Thanks a lot. This is really helpful.
David Hildenbrand Oct. 17, 2024, 9:17 a.m. UTC | #5
On 16.10.24 20:39, Shakeel Butt wrote:
> Ccing couple more folks who are doing similar work (ASI, guest_memfd)
> 
> Folks, what is the generic way to check if a given mapping has folios
> unmapped from kernel address space?


Can't we just lookup the mapping and refuse these folios that really 
shouldn't be looked at?

See gup_fast_folio_allowed() where we refuse secretmem_mapping().
Shakeel Butt Oct. 17, 2024, 4:22 p.m. UTC | #6
On Thu, Oct 17, 2024 at 11:17:19AM GMT, David Hildenbrand wrote:
> On 16.10.24 20:39, Shakeel Butt wrote:
> > Ccing couple more folks who are doing similar work (ASI, guest_memfd)
> > 
> > Folks, what is the generic way to check if a given mapping has folios
> > unmapped from kernel address space?
> 
> 
> Can't we just lookup the mapping and refuse these folios that really
> shouldn't be looked at?
> 
> See gup_fast_folio_allowed() where we refuse secretmem_mapping().
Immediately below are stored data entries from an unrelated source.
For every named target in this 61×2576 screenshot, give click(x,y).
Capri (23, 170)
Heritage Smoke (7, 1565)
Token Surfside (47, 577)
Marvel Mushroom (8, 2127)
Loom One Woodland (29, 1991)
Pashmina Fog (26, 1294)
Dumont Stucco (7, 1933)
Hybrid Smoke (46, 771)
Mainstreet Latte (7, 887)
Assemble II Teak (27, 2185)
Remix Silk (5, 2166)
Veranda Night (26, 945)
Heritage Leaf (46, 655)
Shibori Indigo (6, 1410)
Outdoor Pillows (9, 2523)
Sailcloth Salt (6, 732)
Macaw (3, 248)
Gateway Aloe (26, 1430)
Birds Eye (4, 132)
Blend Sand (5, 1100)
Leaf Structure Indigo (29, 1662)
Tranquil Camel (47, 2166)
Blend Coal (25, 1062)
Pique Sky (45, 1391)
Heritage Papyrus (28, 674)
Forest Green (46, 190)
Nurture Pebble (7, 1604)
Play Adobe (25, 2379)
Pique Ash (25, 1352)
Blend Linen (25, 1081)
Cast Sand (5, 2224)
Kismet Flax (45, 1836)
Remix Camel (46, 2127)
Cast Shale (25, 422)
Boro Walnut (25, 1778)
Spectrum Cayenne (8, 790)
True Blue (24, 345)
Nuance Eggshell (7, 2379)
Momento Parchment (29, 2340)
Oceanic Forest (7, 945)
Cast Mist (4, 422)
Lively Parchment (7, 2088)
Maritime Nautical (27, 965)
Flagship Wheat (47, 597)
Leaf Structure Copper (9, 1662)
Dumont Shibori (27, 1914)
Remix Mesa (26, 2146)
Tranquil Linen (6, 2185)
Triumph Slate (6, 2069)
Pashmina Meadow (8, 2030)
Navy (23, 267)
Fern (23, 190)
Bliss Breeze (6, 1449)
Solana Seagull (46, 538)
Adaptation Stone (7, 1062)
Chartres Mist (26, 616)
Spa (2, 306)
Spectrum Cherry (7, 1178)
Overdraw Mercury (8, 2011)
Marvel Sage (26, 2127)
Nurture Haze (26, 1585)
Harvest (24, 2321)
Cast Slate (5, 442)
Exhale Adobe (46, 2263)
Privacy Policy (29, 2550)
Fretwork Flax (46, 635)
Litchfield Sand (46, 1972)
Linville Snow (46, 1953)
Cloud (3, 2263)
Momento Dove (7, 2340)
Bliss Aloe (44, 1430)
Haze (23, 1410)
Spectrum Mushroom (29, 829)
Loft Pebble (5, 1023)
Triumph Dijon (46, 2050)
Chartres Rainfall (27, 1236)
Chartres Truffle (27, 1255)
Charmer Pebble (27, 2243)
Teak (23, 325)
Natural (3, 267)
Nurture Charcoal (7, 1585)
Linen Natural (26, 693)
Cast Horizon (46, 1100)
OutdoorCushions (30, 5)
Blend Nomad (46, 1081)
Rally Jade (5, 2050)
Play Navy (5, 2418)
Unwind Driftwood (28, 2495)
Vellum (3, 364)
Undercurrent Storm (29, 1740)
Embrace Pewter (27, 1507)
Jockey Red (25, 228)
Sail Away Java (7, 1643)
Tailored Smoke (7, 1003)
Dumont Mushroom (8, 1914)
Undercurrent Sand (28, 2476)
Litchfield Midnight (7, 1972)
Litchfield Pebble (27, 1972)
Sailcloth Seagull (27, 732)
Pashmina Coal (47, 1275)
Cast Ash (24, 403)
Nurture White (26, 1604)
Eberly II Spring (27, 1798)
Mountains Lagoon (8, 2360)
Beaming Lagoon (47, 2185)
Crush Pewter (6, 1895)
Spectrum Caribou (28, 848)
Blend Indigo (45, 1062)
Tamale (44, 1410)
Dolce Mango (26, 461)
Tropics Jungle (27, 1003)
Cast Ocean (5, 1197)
That is exactly what this patch is doing. See [1]. The reason I asked
this question was because I see parallel efforts related to guest_memfd
and ASI are going to unmap folios from direct map. (Yosry already
explained ASI is a bit different). We want a more robust and future
proof solution.


[1] https://lore.kernel.org/all/20241014235631.1229438-1-andrii@kernel.org/

> 
> 
> -- 
> Cheers,
> 
> David / dhildenb
>
David Hildenbrand Oct. 17, 2024, 5:41 p.m. UTC | #7
On 17.10.24 18:22, Shakeel Butt wrote:
> On Thu, Oct 17, 2024 at 11:17:19AM GMT, David Hildenbrand wrote:
>> On 16.10.24 20:39, Shakeel Butt wrote:
>>> Ccing couple more folks who are doing similar work (ASI, guest_memfd)
>>>
>>> Folks, what is the generic way to check if a given mapping has folios
>>> unmapped from kernel address space?
>>
>>
>> Can't we just lookup the mapping and refuse these folios that really
>> shouldn't be looked at?
>>
>> See gup_fast_folio_allowed() where we refuse secretmem_mapping().
> 
> That is exactly what this patch is doing. See [1].
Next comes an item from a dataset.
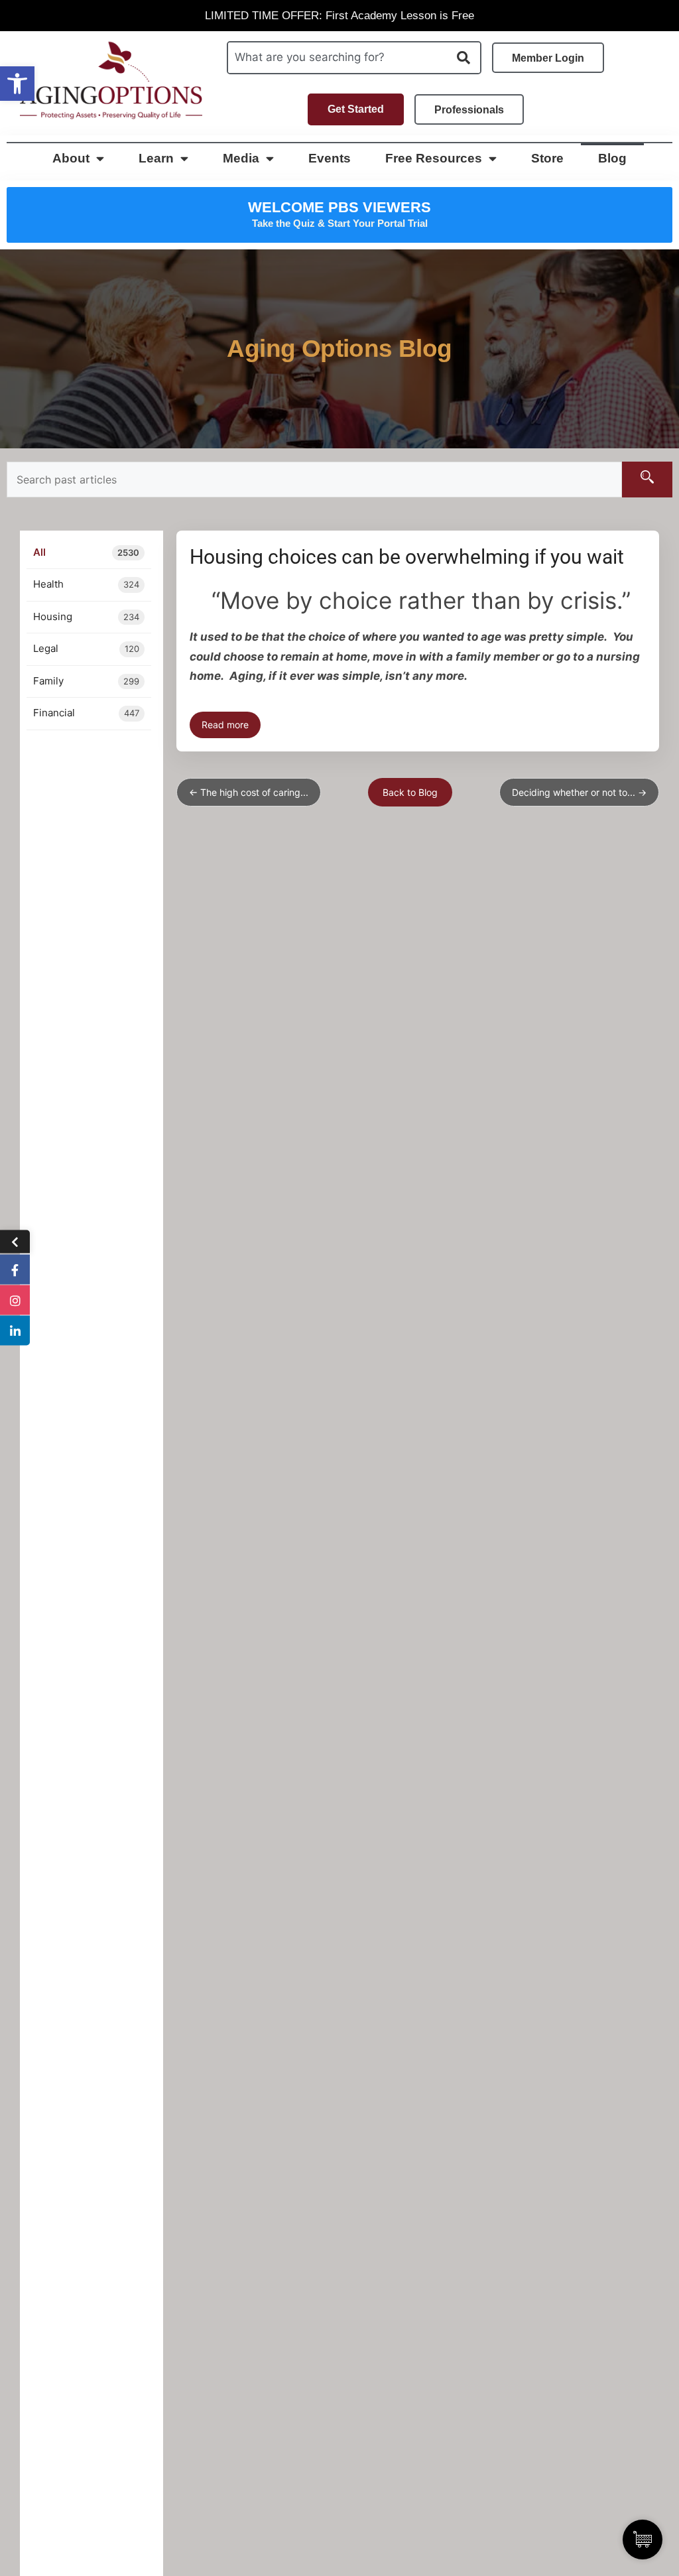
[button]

Hah! I should have looked at the full patch not just the discussion 
where I was CCed :)

> The reason I asked
> this question was because I see parallel efforts related to guest_memfd
> and ASI are going to unmap folios from direct map. (Yosry already
> explained ASI is a bit different). We want a more robust and future
> proof solution.

There was a discussion a while ago about having the abstraction of 
inaccessible mappings.

See 
https://lore.kernel.org/all/c87a4ba0-b9c4-4044-b0c3-c1112601494f@redhat.com/

It would be a more future-proof replacement of the secretmem checks.
diff mbox series

Patch

diff --git a/lib/buildid.c b/lib/buildid.c
index 290641d92ac1..f0e6facf61c5 100644
--- a/lib/buildid.c
+++ b/lib/buildid.c
@@ -5,6 +5,7 @@ 
 #include <linux/elf.h>
 #include <linux/kernel.h>
 #include <linux/pagemap.h>
+#include <linux/secretmem.h>
 
 #define BUILD_ID 3
 
@@ -64,6 +65,10 @@  static int freader_get_folio(struct freader *r, loff_t file_off)
 
 	freader_put_folio(r);
 
+	/* reject secretmem folios created with memfd_secret() */
+	if (secretmem_mapping(r->file->f_mapping))
+		return -EACCES;
+
 	r->folio = filemap_get_folio(r->file->f_mapping, file_off >> PAGE_SHIFT);
 
 	/* if sleeping is allowed, wait for the page, if necessary */